La Navidad era despertarse por el soniquete del transistor cuya cantinela siempre acababa en pesetas. Más bien en mil peseeeeeetas. Te ponías la bata -sí, esa prenda en desuso- y deambulabas por la casa con la felicidad de saber que tenías dos semanas por delante de vacaciones. Mientras, mi madre trajinaba -como casi siempre- en la cocina. Era la presencia necesaria -a la par que invisible- para los demás.
Mi padre volvía de la compra con las viandas típicas de estas fiestas. Y después miraba si le había tocado la lotería. Y a continuación siempre decía lo mismo: hoy es el día de la salud. Después de soltar unos cuantos improperios, eso sí, por haberse gastado tanto dinero ese año para nada. Y su última frase era: el año que viene solo compro un décimo, porque si te está de tocar, te toca.

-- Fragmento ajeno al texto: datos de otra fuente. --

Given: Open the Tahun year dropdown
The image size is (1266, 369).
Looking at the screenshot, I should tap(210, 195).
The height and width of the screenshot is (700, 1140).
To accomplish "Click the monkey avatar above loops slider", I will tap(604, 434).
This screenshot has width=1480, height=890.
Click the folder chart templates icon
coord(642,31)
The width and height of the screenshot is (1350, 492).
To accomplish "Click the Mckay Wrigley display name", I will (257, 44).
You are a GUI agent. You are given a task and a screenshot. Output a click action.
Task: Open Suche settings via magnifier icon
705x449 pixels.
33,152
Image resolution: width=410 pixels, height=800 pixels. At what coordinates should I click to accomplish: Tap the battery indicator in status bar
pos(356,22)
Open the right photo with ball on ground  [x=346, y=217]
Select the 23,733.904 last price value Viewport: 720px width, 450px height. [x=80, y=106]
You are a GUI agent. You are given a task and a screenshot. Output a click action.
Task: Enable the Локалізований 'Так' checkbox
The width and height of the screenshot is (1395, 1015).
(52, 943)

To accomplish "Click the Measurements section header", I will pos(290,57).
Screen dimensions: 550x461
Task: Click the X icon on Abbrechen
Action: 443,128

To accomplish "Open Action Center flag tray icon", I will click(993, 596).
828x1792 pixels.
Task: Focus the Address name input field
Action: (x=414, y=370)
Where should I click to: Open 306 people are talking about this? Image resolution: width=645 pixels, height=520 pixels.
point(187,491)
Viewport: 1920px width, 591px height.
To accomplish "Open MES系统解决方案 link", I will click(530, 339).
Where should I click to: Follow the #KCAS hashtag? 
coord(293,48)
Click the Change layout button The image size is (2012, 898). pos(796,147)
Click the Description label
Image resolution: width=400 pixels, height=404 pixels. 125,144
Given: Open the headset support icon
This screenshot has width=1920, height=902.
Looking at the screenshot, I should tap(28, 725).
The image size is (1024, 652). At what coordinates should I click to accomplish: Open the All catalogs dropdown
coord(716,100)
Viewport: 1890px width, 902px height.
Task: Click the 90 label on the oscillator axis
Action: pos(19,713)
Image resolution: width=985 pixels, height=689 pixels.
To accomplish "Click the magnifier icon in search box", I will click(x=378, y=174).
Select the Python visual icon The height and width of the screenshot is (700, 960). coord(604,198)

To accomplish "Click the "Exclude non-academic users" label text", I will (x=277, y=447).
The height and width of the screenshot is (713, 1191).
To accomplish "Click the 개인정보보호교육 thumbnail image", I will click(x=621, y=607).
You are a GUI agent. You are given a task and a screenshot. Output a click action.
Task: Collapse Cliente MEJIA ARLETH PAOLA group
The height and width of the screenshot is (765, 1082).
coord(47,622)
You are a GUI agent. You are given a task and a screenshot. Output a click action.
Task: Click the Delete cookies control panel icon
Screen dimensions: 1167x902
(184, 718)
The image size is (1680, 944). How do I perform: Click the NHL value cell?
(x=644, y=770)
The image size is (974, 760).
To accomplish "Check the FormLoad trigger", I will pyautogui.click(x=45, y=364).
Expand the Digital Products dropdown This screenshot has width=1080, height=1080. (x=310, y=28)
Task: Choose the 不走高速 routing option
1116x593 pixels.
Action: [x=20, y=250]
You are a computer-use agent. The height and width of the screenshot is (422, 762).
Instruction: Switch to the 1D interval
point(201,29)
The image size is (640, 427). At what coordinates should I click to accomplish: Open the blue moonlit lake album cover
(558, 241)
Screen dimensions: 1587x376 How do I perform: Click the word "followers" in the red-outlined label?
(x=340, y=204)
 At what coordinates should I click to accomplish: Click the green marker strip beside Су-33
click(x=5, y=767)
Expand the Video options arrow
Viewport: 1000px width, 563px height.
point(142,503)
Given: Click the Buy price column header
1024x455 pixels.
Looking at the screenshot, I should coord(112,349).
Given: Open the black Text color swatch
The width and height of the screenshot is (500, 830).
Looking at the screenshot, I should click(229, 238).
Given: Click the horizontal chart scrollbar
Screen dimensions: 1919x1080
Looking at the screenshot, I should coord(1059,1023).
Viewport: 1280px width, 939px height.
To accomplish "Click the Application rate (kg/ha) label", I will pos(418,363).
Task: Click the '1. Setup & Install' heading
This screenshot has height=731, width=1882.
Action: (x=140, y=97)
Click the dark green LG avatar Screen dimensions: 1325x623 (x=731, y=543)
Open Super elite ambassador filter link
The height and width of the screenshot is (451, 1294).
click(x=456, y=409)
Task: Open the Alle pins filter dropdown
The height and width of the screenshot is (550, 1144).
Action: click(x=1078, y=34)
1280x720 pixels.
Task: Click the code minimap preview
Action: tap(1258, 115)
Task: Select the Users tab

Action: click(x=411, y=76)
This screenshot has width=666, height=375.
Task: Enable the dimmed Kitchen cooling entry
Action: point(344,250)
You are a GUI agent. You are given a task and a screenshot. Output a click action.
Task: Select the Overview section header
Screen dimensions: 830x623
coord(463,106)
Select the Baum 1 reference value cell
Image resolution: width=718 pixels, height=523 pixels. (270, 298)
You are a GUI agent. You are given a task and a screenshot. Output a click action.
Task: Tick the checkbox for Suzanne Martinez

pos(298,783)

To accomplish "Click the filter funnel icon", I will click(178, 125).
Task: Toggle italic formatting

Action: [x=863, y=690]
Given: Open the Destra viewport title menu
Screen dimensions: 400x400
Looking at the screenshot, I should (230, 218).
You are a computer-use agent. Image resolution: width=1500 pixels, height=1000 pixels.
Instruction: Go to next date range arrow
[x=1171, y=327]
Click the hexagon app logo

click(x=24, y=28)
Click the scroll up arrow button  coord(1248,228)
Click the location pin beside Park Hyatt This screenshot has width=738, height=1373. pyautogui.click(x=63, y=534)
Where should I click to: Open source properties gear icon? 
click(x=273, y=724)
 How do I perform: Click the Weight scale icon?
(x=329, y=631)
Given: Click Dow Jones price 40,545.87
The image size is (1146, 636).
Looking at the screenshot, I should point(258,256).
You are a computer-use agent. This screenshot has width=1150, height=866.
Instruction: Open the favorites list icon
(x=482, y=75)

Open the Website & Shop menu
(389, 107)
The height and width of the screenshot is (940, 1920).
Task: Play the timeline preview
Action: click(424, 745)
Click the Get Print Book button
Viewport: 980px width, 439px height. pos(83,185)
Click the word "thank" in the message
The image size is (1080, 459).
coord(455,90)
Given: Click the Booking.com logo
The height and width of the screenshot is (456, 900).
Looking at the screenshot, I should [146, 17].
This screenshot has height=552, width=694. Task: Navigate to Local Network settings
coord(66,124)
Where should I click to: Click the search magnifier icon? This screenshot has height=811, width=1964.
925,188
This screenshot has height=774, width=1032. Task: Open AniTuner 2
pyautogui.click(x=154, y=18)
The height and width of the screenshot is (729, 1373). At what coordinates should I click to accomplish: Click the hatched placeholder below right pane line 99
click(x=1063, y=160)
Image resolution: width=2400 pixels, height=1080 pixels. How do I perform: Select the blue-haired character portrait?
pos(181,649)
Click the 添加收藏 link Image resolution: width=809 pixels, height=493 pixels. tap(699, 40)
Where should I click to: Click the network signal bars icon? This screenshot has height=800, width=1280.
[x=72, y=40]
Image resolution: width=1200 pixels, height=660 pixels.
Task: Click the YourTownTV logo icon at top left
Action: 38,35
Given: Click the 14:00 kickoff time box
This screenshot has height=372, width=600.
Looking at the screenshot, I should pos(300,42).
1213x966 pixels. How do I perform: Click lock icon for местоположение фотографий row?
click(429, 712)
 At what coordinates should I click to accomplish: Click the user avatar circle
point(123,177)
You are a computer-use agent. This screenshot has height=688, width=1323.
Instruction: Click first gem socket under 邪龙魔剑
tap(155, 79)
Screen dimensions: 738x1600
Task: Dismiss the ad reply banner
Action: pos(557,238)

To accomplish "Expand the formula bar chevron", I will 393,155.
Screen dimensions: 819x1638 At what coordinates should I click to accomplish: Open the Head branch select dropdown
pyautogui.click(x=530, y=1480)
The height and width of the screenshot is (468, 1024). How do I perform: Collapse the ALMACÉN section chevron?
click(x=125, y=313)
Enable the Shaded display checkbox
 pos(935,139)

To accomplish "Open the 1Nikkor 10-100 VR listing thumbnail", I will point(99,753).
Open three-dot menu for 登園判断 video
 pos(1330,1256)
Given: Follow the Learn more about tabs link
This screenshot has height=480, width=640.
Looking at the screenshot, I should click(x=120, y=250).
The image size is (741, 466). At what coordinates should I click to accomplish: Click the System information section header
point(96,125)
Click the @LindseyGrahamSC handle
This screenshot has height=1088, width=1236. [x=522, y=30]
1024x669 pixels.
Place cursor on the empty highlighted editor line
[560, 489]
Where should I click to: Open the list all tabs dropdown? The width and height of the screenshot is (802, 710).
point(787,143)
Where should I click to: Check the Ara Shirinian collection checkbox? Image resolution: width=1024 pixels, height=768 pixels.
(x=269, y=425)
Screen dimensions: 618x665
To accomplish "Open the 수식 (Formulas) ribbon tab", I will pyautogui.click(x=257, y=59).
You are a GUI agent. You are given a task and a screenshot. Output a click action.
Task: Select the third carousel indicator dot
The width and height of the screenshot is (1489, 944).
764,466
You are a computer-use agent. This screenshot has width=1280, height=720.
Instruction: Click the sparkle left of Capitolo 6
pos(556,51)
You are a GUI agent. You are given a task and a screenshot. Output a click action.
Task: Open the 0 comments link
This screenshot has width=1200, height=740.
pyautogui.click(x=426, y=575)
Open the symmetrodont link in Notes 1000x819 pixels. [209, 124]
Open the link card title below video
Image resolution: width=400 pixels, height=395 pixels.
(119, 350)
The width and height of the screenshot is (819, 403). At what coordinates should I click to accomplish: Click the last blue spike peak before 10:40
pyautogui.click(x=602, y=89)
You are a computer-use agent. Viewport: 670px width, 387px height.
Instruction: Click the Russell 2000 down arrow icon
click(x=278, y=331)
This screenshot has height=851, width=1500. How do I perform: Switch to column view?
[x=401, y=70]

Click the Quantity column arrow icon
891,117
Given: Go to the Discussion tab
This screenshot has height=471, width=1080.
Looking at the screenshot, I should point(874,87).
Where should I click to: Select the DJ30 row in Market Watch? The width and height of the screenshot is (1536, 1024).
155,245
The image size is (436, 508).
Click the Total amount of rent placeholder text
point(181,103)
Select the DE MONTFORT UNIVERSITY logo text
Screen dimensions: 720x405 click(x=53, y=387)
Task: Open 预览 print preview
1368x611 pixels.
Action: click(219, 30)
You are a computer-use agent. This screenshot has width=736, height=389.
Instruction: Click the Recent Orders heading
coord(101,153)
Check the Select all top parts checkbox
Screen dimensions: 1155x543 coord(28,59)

Cuando se le pasaba el sofoco decía, vámonos a la Plaza Mayor a dar un garbeo que te invito a un bocata de calamares. Y allá que íbamos. Primero a los puestos, a comprar su cotillón y alguna que otra pandereta. Eso le encantaba. Para cantar villancicos el día de Nochebuena. Sus interminables canciones encadenadas quedaron como herencia en nuestras memorias. Y luego el prometido bocata. En su mítico bar.
Acumulo golpes de escenas cotidianas de navidades trasnochadas. De cuando venían los Reyes Magos, aquellos Reyes más humildes que los de hoy, en los que siempre caía algo que hiciera falta, que era el leit motiv de mi padre. Además de algún que otro juego que no habías pedido y que no sabías por qué lo habían elegido. Eran unos reyes austeros, pero se esperaban con mucha ilusión.
Los polvorones y el turrón de almendra eran los postres favoritos de mi padre durante veinte días. Aunque en los últimos años fuesen una carrera de obstáculos para sus desgastados dientes, no se resistía. Tampoco hacías ascos a los frutos secos, sobre todo, a la boda, su preferida combinación entre el higo y la nuez. Lo bueno de los recuerdos es que vuelves a vivir el pasado. De alguna manera, revives a quien quieres.